3. Poder de compra promedio por cada hora trabajada. Finalmente, es posible analizar la evolución del poder adquisitivo de las horas de trabajo. Desde 2005, el Inegi calcula la remuneración promedio por hora trabajada a escala nacional. A partir de esta cifra es fácil calcular el poder de compra de esa hora trabajada. En 2005, la remuneración promedio por hora trabajada era de 25 pesos, un valor equivalente a 72 por ciento del precio de la canasta básica rural y 45 de la urbana. En 2016, la remuneración promedio era de 30.8 pesos, equivalentes a 53 por ciento de la canasta rural y 34 de la urbana. La reducción significa que el ingreso por hora trabajada permite comprar una cantidad menor de bienes. De manera semejante a las dos mediciones anteriores, se observa una disminución del poder adquisitivo del trabajo en un rango cercano a 23 por ciento, con el agravante de que el periodo considerado por esta medición abarca sólo 10 años.

Según la primera medición, se produce más para participar en menor proporción del total producido. Según la segunda, se produce más para adquirir menos. Según la tercera, se trabaja más para comprar lo mismo que antes. Mantener a la población en el mismo nivel de ingreso en el contexto de una economía estacionaria es sencillo. Hacer que reduzca en el contexto de una economía que revoluciona incesantemente el nivel de las fuerzas productivas supone una proeza al alcance sólo de las etapas más insalubres del capitalismo. En las estadísticas sobre el ingreso, la población trabajadora puede encontrar el correlato objetivo a la sensación de que las condiciones económicas de la generación anterior, sin ser benévolas, fueron algo menos arduas que las de hoy.
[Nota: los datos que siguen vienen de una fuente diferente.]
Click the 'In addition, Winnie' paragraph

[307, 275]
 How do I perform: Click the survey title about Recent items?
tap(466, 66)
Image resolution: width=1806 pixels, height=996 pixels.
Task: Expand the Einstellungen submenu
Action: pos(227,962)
Nota sobre los datos y las estimaciones. Las cifras de educación, vivienda, esperanza de vida y mortalidad pertenecen a los censos nacionales del Inegi. La distribución de la población ocupada según el número de salarios mínimos ingresados, así como el ingreso promedio por hora, se encuentra en las Encuestas Nacionales de Empleo, y de Ocupación y Empleo de los años respectivos. Las cifras del producto interno bruto también son publicadas por el Inegi y toman como año de referencia 2008. El monto del salario mínimo utilizado por la segunda tabla toma como año de referencia los valores de 2010. Este cálculo y la cifra del salario nominal (el expresado bajo la denominación de cada año) son tomados de la información que ofrece la Comisión Nacional de los Salarios Mínimos. Para calcular los ingresos aproximados por sector de la población por año, se multiplica el monto del salario por el valor medio del número de salarios contados por cada rubro (la casilla “V.M.”). La suma da el ingreso diario de este sector de la población. Los valores de la canasta básica (alimentaria + no alimentaria) de cada año son los reportados por el Coneval. El valor utilizado aquí es el promedio de los precios de los 12 meses reportados.